6:07 – the catenary system begins, I see some freight cars and we slow down at Log_n and High (names on switchboxes). We pass lumber yard with a bunch of freight cars and stop. Another westbound Raritan-bound train passes us also wrong-railing. One guy I overhear screaming into his phone saying we always stop at this spot. We get another hard to hear announcement who’s only word I can decipher is something blaming Amtrak. Then we get the first automated announcement of the trip claiming there were waiting for a train to pass and we apologize for the delay. Two NJT trains pass zooming together at nearly the same speeds heading southbound on the NEC or North Jersey Coast Line with commuters heading home.
6:11 – moving again passing another garbage facility. We slowly switch onto the NEC
6:13 – Prudential Center 1 mile ahead sign on nearby McCather Highway. The train keeps switching to get onto the correct track. We pass the tail tracks where PATH trains relay. Their empty, no PATH trains in story.
We arrive on track 1 at 6:15, 9 minutes late. I’m too slow getting off my train and just miss PATH. It’s announced that the connecting train to Penn Station will arrive on the same track. I tap my SmartLink Grey Card and sit on PATH, its doors open, I’m waiting for it to leave, getting cold from the open doors.

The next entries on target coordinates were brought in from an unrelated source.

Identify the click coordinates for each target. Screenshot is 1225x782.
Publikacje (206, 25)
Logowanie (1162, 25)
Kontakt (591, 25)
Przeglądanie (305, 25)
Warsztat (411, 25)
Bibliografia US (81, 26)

PATH finally leaves at 6:21, as we stop in Harrison, the NEC train that my RV Train connected with soon comes up behind my PATH train train. It passes us but we still run neck to neck, past the main PAHT train yard. We finally diverge and go through the CSX intermodal yard of double stocks and by the NJT Meadowlands Maintenance Complex. We go over the PATH bridge across the Hackensack River and I notice a slow moving Norfolk Souther freight train nearby. I’m in the mood for a seat on the A train so I decide to stay on this train and go into World Trade Center. A 33rd Street train has left JSQ just before us and we are stop and go before Grove Street. We get to WTC at 6:44 and I walk over to the A train at Broadway-Nassau for better seat availability to head home.